**BRIEF**
One part of the entries below is wanted: the lines from the one containing "Open the purple icon Color swatch" through the one containing "Task: Select the headline". Write those out exactly and nothing else.

**THE INPUT**
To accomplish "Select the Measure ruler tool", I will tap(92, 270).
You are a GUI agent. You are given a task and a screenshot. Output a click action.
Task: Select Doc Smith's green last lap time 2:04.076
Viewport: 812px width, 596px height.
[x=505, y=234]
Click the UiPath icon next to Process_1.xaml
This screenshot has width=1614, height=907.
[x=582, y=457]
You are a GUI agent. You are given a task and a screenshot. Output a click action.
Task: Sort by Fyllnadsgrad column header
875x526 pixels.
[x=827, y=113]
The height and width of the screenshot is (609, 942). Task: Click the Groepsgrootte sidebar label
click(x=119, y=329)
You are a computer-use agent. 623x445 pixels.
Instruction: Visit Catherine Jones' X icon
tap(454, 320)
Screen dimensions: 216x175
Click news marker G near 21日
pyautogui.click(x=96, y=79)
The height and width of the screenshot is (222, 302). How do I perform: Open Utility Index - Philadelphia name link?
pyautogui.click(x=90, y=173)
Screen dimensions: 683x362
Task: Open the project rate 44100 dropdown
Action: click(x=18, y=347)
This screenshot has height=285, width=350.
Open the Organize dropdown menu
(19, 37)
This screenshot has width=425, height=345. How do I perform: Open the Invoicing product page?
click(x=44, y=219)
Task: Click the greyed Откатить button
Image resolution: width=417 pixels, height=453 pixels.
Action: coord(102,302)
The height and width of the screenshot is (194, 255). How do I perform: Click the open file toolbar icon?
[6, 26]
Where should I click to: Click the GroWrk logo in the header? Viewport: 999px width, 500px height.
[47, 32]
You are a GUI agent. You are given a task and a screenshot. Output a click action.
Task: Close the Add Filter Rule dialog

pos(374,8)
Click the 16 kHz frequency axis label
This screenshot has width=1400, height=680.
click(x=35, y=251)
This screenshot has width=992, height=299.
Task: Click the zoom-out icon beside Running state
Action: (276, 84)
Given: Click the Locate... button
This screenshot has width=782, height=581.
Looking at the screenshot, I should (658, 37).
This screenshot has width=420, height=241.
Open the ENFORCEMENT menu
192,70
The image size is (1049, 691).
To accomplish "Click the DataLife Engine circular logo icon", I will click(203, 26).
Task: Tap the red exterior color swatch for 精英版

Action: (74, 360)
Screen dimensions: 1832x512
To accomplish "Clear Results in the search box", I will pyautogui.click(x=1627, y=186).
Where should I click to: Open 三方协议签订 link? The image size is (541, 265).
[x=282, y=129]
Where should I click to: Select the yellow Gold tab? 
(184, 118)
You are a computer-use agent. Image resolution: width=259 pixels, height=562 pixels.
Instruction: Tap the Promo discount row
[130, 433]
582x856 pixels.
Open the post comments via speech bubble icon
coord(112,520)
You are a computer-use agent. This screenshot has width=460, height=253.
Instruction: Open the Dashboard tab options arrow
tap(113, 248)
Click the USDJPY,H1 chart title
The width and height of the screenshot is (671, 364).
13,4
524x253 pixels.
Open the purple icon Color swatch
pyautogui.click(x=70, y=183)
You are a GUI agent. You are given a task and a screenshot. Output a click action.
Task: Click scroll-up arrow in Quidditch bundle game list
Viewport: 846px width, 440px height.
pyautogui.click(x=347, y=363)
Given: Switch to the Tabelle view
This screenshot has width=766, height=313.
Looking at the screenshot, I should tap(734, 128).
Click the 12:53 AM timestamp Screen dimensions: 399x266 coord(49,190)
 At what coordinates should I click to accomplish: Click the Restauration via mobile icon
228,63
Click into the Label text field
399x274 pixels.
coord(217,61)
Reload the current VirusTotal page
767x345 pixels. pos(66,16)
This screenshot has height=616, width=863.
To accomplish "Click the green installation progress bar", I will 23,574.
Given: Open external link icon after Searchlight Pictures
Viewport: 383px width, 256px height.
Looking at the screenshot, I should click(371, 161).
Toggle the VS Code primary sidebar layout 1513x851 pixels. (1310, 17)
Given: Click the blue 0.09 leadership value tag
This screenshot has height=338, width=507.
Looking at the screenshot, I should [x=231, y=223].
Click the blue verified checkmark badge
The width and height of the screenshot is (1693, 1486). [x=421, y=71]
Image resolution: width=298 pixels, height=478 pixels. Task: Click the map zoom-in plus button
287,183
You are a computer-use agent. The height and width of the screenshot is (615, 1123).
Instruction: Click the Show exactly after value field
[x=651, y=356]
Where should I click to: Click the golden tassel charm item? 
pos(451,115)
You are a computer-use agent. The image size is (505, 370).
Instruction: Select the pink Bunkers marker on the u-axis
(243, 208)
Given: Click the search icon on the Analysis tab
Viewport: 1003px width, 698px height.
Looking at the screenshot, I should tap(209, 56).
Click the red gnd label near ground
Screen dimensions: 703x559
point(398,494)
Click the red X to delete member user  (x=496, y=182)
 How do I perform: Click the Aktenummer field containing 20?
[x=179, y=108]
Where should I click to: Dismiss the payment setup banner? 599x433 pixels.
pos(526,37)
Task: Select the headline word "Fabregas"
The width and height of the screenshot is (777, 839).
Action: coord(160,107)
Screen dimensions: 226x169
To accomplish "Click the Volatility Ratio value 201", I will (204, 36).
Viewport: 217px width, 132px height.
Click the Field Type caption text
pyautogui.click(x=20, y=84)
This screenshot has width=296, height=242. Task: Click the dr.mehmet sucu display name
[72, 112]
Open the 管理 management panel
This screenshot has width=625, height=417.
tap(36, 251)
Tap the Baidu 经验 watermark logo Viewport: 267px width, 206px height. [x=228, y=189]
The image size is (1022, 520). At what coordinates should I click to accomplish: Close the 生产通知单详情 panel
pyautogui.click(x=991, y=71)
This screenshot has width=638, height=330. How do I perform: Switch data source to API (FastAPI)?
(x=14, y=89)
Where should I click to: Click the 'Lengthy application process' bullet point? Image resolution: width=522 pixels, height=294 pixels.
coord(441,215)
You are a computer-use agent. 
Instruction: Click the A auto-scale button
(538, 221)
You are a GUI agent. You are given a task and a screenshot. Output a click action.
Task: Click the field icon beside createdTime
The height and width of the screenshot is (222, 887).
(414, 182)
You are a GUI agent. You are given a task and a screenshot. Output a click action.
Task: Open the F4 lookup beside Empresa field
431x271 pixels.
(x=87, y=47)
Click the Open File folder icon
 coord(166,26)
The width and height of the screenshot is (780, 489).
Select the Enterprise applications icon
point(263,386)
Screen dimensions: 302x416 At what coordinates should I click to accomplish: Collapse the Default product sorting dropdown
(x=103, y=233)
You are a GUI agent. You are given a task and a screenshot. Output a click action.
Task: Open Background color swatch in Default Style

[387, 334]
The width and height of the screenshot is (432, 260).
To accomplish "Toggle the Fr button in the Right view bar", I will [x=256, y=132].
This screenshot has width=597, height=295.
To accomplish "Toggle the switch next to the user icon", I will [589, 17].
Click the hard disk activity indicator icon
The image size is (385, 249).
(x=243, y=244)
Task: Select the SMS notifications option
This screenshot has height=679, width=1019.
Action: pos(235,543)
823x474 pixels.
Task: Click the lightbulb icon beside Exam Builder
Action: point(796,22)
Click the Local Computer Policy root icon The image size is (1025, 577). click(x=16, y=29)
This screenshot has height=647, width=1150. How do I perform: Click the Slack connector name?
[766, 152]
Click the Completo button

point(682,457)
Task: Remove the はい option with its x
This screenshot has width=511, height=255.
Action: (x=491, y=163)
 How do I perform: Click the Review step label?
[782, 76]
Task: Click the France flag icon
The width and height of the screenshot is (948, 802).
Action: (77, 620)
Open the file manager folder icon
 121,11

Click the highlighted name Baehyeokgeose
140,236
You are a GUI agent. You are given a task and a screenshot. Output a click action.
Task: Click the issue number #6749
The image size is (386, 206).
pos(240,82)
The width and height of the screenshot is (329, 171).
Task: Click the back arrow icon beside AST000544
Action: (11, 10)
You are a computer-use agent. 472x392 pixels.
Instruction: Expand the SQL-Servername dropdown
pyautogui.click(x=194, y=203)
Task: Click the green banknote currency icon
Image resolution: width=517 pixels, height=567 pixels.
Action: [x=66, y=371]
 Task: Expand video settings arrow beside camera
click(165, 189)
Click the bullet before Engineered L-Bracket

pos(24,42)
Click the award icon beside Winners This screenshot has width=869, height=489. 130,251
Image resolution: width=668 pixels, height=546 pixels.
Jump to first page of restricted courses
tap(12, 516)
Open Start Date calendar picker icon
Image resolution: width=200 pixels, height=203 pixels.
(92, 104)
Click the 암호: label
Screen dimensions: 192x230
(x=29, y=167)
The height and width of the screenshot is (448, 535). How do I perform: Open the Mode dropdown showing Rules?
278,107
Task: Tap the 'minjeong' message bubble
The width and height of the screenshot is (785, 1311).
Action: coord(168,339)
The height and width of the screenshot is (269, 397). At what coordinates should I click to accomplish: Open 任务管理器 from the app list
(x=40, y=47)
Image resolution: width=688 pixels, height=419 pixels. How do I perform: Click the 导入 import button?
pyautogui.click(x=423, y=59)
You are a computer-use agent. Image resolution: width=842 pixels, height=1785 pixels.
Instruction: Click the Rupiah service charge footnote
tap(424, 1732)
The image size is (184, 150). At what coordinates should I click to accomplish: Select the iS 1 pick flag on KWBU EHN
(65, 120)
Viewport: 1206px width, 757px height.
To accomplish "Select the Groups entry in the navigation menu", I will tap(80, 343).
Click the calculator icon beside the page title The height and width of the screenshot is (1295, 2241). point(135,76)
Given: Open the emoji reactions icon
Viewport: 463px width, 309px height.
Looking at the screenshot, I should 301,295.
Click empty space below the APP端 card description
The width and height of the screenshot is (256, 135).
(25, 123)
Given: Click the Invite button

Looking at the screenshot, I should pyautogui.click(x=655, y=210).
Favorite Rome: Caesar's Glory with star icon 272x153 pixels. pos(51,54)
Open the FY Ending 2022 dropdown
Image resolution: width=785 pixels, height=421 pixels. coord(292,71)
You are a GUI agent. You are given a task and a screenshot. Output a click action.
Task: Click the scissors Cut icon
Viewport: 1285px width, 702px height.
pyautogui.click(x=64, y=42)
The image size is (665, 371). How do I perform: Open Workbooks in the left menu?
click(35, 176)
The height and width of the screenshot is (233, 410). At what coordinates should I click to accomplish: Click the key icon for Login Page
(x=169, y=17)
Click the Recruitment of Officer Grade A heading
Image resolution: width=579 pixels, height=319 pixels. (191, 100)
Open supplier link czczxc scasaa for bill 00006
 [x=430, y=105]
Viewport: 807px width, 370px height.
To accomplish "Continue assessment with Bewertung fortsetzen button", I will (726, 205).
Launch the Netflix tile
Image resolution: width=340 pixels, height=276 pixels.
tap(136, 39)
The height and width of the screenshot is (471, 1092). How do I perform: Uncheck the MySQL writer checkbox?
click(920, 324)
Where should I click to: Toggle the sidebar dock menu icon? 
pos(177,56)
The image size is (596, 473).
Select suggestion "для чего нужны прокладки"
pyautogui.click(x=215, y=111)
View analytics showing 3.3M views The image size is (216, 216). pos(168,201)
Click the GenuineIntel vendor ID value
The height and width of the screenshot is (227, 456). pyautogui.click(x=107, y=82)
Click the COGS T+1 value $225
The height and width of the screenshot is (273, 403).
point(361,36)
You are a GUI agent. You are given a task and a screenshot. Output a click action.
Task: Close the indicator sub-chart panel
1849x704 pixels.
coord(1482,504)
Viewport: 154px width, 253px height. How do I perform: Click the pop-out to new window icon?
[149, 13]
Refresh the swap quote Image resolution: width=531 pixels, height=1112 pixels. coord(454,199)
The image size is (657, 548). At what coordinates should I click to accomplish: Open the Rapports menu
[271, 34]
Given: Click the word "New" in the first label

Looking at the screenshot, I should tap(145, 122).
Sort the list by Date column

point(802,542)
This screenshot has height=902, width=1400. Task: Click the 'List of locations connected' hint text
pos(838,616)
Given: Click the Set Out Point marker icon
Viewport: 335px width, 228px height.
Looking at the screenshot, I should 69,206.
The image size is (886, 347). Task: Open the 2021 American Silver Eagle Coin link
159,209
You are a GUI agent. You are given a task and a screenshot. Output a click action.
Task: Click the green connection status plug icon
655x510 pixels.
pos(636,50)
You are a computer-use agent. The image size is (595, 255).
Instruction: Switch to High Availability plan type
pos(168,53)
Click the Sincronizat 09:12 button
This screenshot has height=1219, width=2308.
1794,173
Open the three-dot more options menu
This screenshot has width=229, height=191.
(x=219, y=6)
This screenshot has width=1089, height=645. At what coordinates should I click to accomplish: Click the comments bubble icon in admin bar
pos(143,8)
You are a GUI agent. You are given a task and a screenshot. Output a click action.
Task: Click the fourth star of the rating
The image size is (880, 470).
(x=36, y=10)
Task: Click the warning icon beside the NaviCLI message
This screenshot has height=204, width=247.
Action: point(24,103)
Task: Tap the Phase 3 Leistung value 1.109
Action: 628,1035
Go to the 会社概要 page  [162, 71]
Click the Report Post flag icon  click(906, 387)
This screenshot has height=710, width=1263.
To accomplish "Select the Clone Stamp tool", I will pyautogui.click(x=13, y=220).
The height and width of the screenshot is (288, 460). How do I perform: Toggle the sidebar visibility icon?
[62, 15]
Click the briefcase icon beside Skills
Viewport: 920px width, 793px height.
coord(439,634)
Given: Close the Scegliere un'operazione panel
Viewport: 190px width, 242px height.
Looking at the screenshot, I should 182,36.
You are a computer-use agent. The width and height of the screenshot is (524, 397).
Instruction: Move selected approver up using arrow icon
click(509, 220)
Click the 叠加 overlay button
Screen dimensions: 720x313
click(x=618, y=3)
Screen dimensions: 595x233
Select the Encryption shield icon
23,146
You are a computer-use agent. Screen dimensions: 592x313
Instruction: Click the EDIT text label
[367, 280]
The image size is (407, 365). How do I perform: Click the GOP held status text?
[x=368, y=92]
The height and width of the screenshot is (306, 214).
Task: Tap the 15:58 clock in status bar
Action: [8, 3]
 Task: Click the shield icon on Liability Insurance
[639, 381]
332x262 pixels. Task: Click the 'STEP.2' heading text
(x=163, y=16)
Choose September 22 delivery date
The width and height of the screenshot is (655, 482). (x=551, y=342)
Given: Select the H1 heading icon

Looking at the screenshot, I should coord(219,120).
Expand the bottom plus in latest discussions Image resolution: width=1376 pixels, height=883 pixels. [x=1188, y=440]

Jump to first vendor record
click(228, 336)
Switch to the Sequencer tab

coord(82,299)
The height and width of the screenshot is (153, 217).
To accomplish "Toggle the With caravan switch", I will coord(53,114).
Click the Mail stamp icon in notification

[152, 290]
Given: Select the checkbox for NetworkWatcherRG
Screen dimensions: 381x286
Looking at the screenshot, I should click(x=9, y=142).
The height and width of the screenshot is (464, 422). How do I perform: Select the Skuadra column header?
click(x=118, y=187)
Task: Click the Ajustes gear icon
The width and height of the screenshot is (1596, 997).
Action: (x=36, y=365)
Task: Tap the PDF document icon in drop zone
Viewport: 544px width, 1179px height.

**RESPONSE TO THE TASK**
Open the purple icon Color swatch
pyautogui.click(x=70, y=183)
You are a GUI agent. You are given a task and a screenshot. Output a click action.
Task: Click scroll-up arrow in Quidditch bundle game list
Viewport: 846px width, 440px height.
pyautogui.click(x=347, y=363)
Given: Switch to the Tabelle view
This screenshot has width=766, height=313.
Looking at the screenshot, I should tap(734, 128).
Click the 12:53 AM timestamp Screen dimensions: 399x266 coord(49,190)
 At what coordinates should I click to accomplish: Click the Restauration via mobile icon
228,63
Click into the Label text field
399x274 pixels.
coord(217,61)
Reload the current VirusTotal page
767x345 pixels. pos(66,16)
This screenshot has height=616, width=863.
To accomplish "Click the green installation progress bar", I will 23,574.
Given: Open external link icon after Searchlight Pictures
Viewport: 383px width, 256px height.
Looking at the screenshot, I should click(371, 161).
Toggle the VS Code primary sidebar layout 1513x851 pixels. (1310, 17)
Given: Click the blue 0.09 leadership value tag
This screenshot has height=338, width=507.
Looking at the screenshot, I should [x=231, y=223].
Click the blue verified checkmark badge
The width and height of the screenshot is (1693, 1486). [x=421, y=71]
Image resolution: width=298 pixels, height=478 pixels. Task: Click the map zoom-in plus button
287,183
You are a computer-use agent. The height and width of the screenshot is (615, 1123).
Instruction: Click the Show exactly after value field
[x=651, y=356]
Where should I click to: Click the golden tassel charm item? 
pos(451,115)
You are a computer-use agent. The image size is (505, 370).
Instruction: Select the pink Bunkers marker on the u-axis
(243, 208)
Given: Click the search icon on the Analysis tab
Viewport: 1003px width, 698px height.
Looking at the screenshot, I should tap(209, 56).
Click the red gnd label near ground
Screen dimensions: 703x559
point(398,494)
Click the red X to delete member user  (x=496, y=182)
 How do I perform: Click the Aktenummer field containing 20?
[x=179, y=108]
Where should I click to: Dismiss the payment setup banner? 599x433 pixels.
pos(526,37)
Task: Select the headline word "Fabregas"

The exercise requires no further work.